Jamás entendió su urgencia por llegar a casa de sus primos,como si se fueran a ir a alguna parte.
Ya era rutina, tener que levantarse temprano los sábados para irse a encerrar al menos durante 4 horas en las que sólo nos veíamos las caras sin hablar, solo por la simple compañía.
A veces él iba de malas o permanecía callado durante el desayuno, otras solo los miraba mientras ellos hablaban y de vez en cuando, para que no notarán su distracción o pensaran que era desinterés sonreía y decía sí.
Clemence se quejaba de lo mal que estaba su esposa, lo desgastante que era estar atado a una mujer que no dejaba de quejarse y creer que estaba agonizando y,no estaba del todo mal, sí se estaba muriendo pero de tristeza por tanta monotonía.
Marnie lo observaba y se limitaba a beber su té en espera de que su marido se ahogara con la fruta y cortara la conversación.
A pesar de todo se amaban, tenían 30 años juntos y ningún hijo que les recordará el pasado.
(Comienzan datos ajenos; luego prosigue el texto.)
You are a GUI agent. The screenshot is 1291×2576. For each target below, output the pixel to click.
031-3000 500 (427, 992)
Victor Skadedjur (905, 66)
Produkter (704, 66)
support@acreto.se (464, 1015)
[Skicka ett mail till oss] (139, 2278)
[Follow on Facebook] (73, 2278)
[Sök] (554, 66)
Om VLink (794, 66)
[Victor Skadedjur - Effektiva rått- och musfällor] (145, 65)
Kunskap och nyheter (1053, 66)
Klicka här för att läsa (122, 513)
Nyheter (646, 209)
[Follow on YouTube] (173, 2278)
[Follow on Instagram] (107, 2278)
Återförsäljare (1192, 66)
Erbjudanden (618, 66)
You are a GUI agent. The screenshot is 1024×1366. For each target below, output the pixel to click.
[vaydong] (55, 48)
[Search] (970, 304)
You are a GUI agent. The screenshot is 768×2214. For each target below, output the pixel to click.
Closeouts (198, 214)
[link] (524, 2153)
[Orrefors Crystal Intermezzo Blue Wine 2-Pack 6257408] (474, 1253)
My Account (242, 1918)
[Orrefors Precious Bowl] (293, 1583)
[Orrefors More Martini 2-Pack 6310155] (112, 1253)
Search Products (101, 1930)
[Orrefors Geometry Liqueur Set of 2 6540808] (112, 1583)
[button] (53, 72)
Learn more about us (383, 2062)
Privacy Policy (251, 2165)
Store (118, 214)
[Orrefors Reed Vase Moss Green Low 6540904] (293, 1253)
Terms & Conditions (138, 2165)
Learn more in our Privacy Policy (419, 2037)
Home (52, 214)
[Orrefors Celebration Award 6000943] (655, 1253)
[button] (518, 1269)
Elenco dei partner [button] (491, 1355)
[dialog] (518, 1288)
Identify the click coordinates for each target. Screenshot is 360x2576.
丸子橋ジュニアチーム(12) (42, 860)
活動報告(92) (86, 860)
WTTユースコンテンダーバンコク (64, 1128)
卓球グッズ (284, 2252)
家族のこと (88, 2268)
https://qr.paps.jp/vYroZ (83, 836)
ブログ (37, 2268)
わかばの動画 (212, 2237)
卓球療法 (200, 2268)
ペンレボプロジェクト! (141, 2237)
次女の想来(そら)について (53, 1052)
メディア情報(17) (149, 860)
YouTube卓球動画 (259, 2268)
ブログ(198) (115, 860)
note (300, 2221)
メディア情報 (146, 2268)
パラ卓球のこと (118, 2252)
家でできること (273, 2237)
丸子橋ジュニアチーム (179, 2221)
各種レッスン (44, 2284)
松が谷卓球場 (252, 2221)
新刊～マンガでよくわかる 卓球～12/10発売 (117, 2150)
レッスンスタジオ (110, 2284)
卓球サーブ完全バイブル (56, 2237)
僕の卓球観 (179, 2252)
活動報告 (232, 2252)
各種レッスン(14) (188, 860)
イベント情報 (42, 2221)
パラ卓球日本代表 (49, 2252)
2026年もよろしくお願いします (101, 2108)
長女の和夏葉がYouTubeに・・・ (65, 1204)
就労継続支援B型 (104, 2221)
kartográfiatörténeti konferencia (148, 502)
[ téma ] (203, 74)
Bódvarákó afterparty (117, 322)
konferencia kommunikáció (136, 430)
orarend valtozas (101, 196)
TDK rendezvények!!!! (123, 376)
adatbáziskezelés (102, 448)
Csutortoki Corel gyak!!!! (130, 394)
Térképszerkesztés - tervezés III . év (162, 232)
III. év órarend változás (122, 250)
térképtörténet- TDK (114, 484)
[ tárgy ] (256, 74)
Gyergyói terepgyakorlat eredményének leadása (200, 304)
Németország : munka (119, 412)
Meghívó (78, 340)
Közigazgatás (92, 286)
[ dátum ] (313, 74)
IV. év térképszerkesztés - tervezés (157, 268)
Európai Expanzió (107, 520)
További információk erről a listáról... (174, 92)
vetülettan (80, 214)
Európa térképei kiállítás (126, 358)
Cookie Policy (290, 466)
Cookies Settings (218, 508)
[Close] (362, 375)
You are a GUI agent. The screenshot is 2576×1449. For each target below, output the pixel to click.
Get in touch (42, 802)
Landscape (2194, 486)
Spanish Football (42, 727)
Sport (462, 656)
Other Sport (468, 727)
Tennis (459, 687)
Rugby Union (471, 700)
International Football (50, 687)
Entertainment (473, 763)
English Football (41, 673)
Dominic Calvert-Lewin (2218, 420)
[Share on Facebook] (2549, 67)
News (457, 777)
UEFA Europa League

Alguna vez llevamos a los niños, Clemence me preguntó completamente desesperado ¿cómo era tener hijos? Supuso que debía ser terrible para mí tener que lidiar con esas pequeñas personitas de carácteres diferentes y manos llenas de dulce.
Lo miré y después observé a mis hijos, le dije que a veces eran desesperantes pero al final del día, una sonrisa o un abrazo de ellos era más que suficiente para hacerme feliz y olvidar el peor de los días.
Él se sentó en su sofá, pensativo y no volvió a hablar el resto del día.